* Excerpt *
Please help me with my first winter with my plants – What do I need to do now that the frosts are coming?

I have no experience with gardening apart from working on my grandad's allotment picking potatoes.

The first picture is from this morning, the others are from when we had a little sun and the last is where I started from. The side in the images is southern exposure with sun most of the day.

Plants in my garden:

  • Dahlias, white, pink, red, purple
  • Verbena bonariensis
  • Passion flower vine – grew quite alot but did not flower this year
  • Salvias, most have done quite poorly apart from the mystics spires which has exploded in size
  • Limelight hydrangeas – There were three but the one at the bottom of the garden has either died or went dormant a month ago – one red mophead hydrangea that was given by my mother very small and has gotten out shadowed by my dahlias
  • Echinacea purpurea Green Twister, a random phlox that is just starting to flower, a ground cover stonecrop that has flowered and is now yellowing.

* Stored rows *

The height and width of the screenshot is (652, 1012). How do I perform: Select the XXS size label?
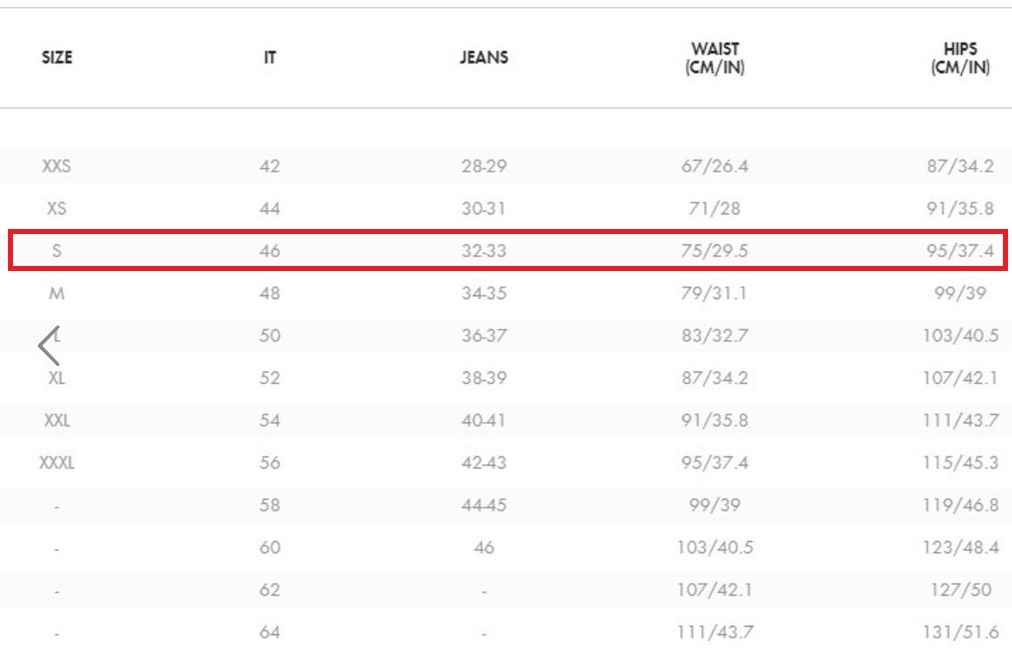point(57,166)
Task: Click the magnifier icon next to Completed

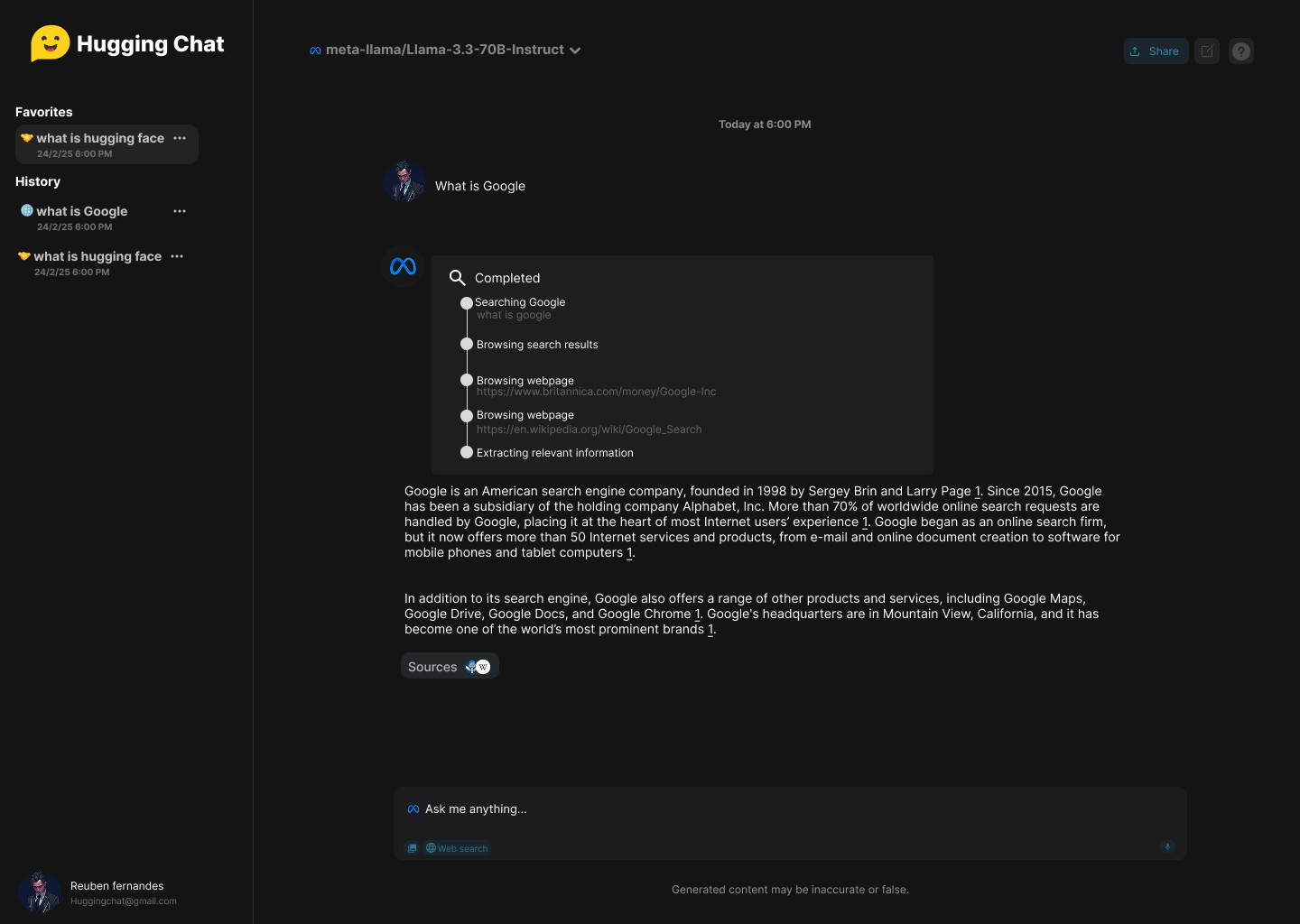Action: coord(458,278)
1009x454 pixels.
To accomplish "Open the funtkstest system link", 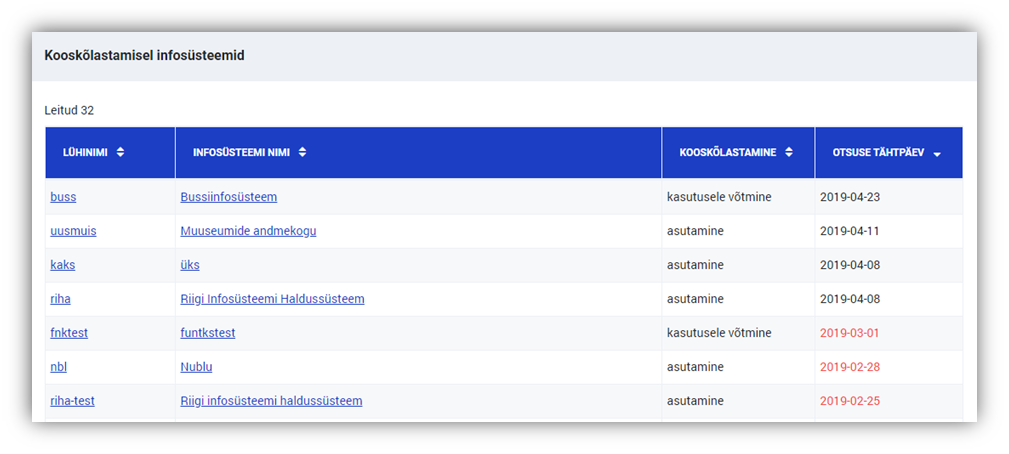I will coord(207,333).
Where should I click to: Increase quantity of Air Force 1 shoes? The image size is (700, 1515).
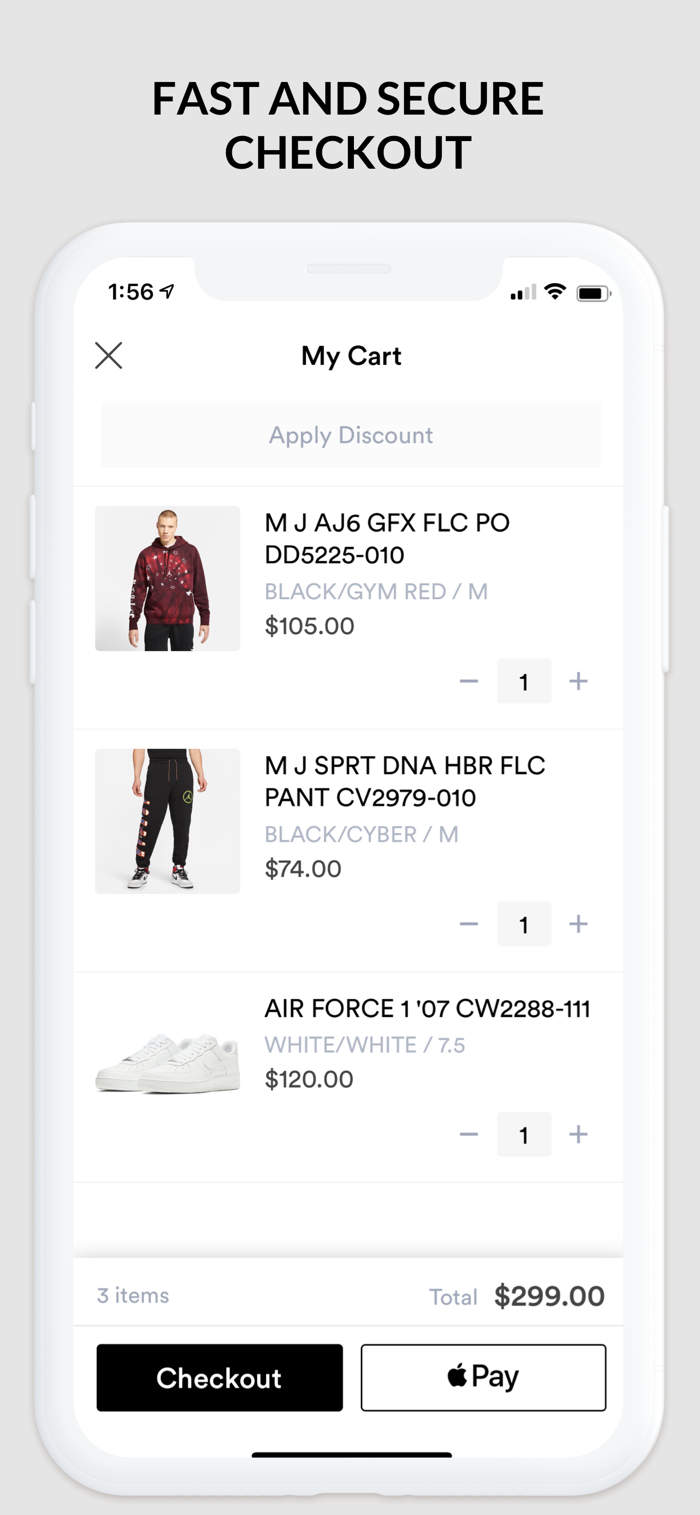coord(578,1134)
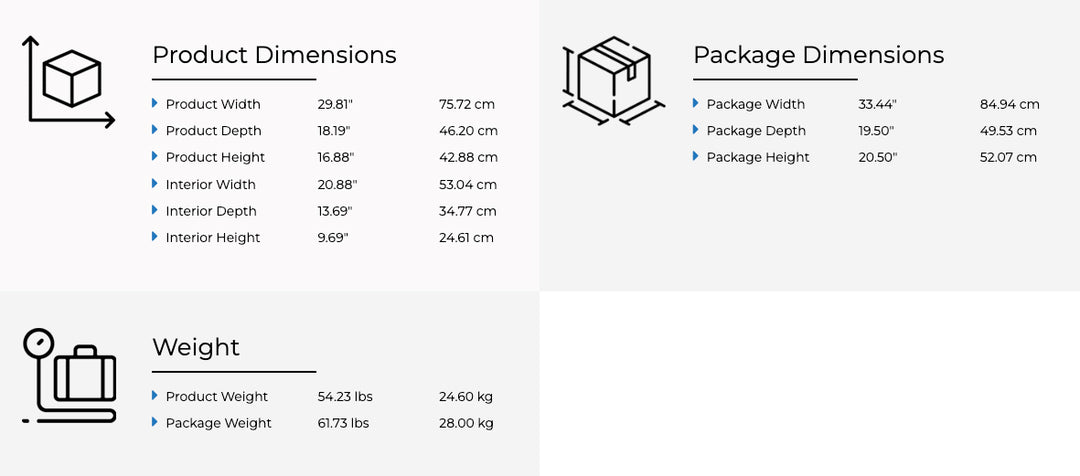Click the 29.81" product width value
The image size is (1080, 476).
pyautogui.click(x=335, y=104)
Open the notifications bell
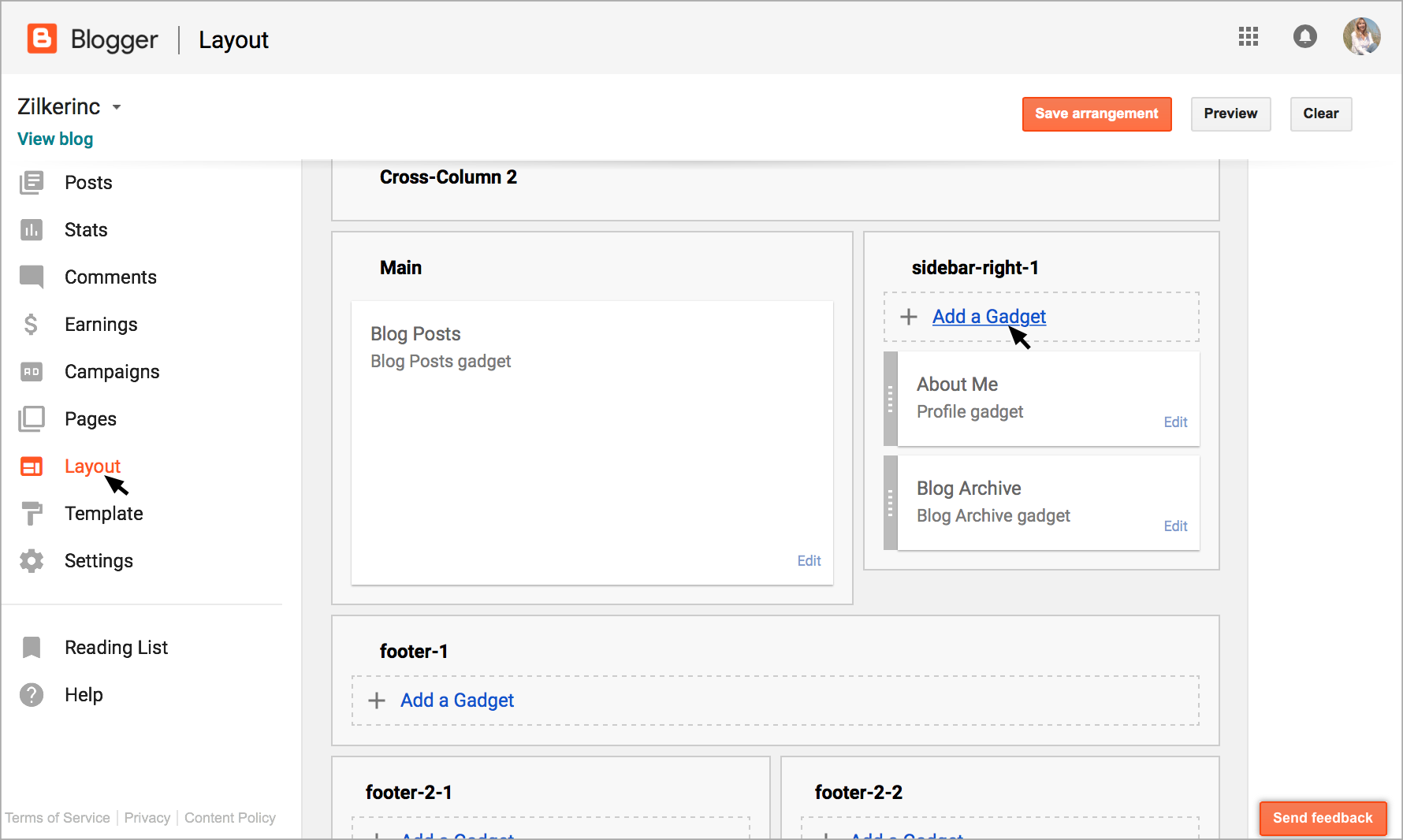Image resolution: width=1403 pixels, height=840 pixels. point(1304,36)
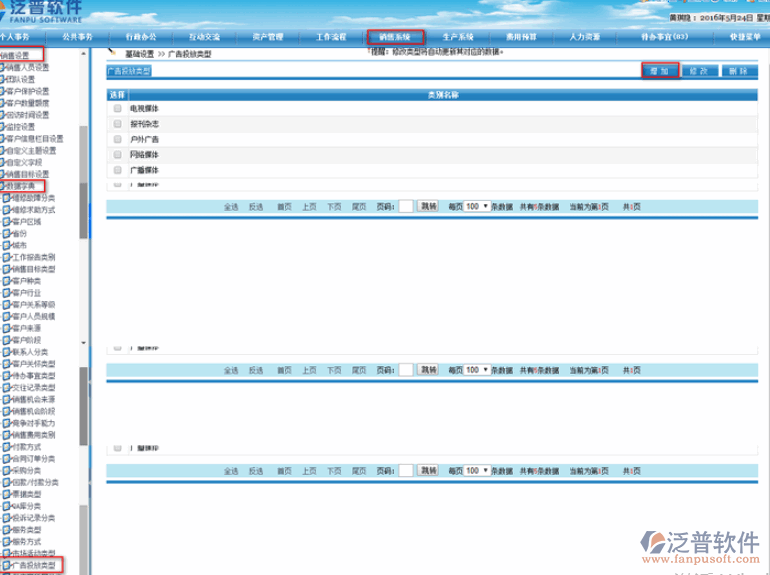Viewport: 770px width, 575px height.
Task: Tick the 户外广告 checkbox
Action: coord(117,140)
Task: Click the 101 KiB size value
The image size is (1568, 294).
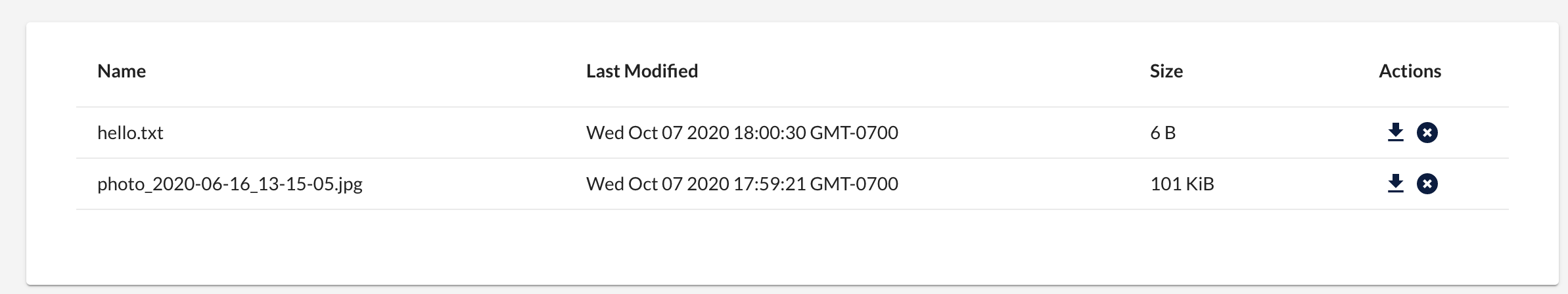Action: (x=1182, y=184)
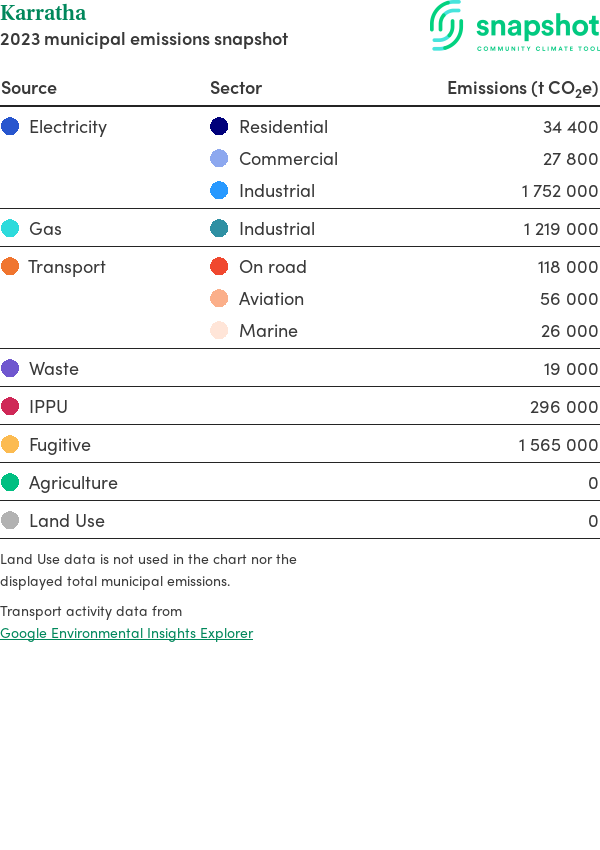
Task: Click the Source column header
Action: tap(29, 88)
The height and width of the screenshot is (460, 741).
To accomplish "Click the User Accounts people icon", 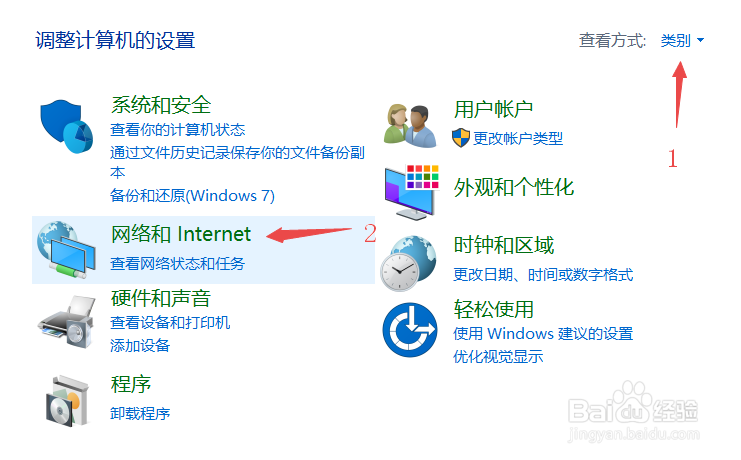I will click(x=410, y=125).
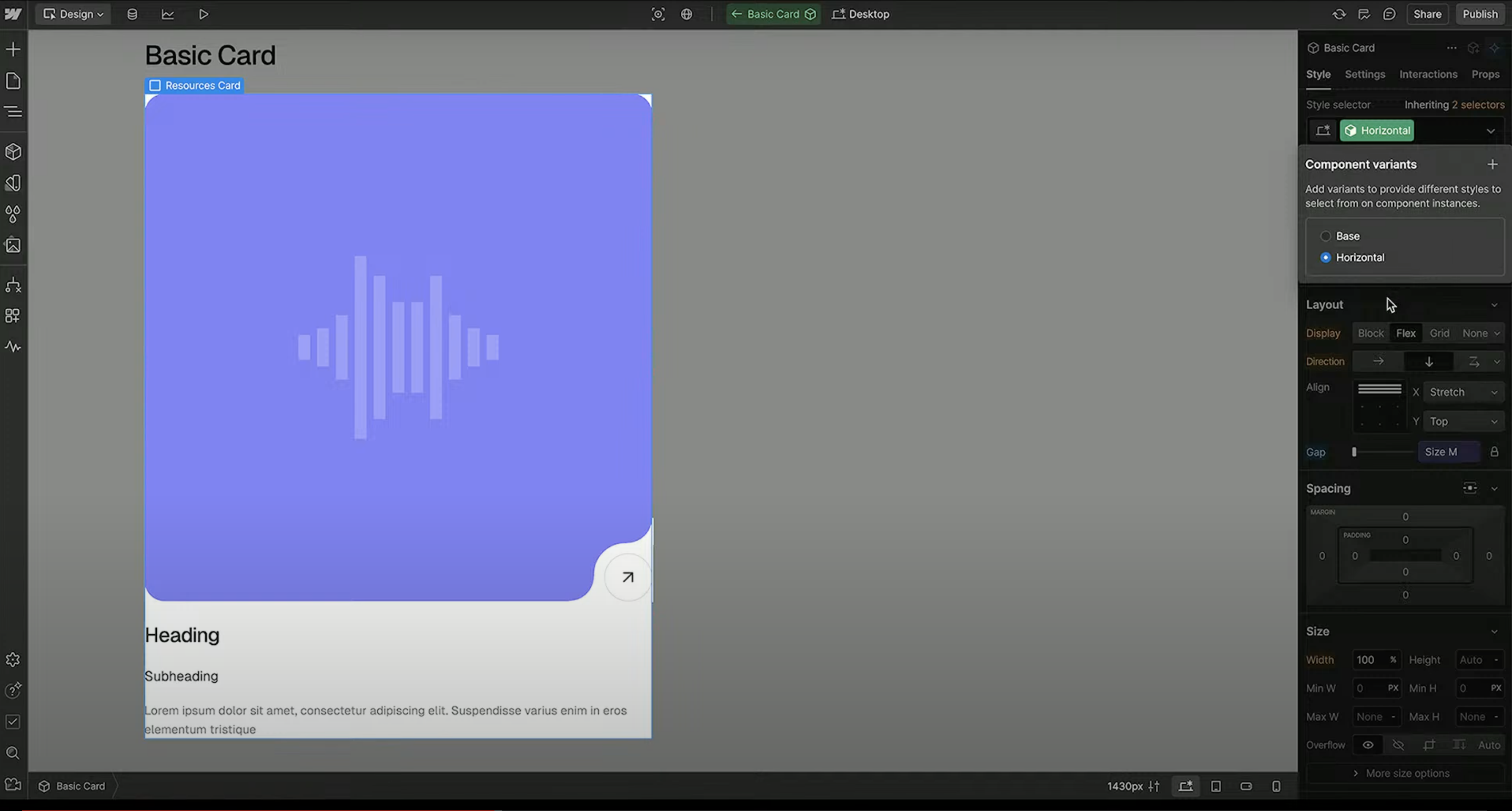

* Given instruction 1 *
In the post about preparing garden plants for winter, what exposure does the side shown in the images have?
* Given instruction 2 *
Rewrite the winter gardening post starting with "Plants in my" and going on through "is now yellowing.", putting "browning" in place of "yellowing".
* Given instruction 3 *
Continue the post about preparing garden plants for winter from the point at which it stops.

* Exercise output 1 *
It has southern exposure, with sun most of the day.

* Exercise output 2 *
Plants in my garden:

  • Dahlias, white, pink, red, purple
  • Verbena bonariensis
  • Passion flower vine – grew quite alot but did not flower this year
  • Salvias, most have done quite poorly apart from the mystics spires which has exploded in size
  • Limelight hydrangeas – There were three but the one at the bottom of the garden has either died or went dormant a month ago – one red mophead hydrangea that was given by my mother very small and has gotten out shadowed by my dahlias
  • Echinacea purpurea Green Twister, a random phlox that is just starting to flower, a ground cover stonecrop that has flowered and is now browning.

* Exercise output 3 *
  • Evergreens: Hebe, Escallonia Iveyi, Camellia, a few small cherry laurels gifted that I've planted at the back fence
  • Smaller border flowers that have been outcompeted by the Dahlias & a random Courgette plant which grew from compost

I've been getting my planting advise from here, Gardener's world and Gardenia.net

I put in pleached red robin trees along my left fence and replanted the bamboo originally in the garden into pots to screen along my patio. My neighbours in the back cut down all their mature trees so I'm getting a magnolia grandiflora to help screen on the back right side of the garden. There is a plum tree and a butterfly tree as well.

by Miszca

5 Comments

  1. paulywauly99

    Leave stuff that’s still flowering until it stops flowering. Feeding bugs.

  2. This is also my first year! Looks like you’ve done a great job. From advice I’ve seen on here – to do insects a favour, leave the dead stems and flowerheads over winter (many of them will overwinter in these I think?) and then clear them up in March once new growth is starting.

  3. Actual-Excitement-44

    Don’t do anything…remove the dead foliage only and do your main cleaning and pruning in spring…dahlias doe will need winter protection from cold and especially moisture… Cut them back just above the soil…put some mulch and rubbish bags on top…to form a mound that will drain water away and cover the bags with more mulch…easy peasy and should come back in the spring if you do it right. You can dig them out too but in my experience it is not necessary in milder climates.

  4. Liam_021996

    Just leave it be, when it’s all dies cut it back and chuck it on the bed to allow the nutrients to return to the soil. It’ll essentially have broken down by spring.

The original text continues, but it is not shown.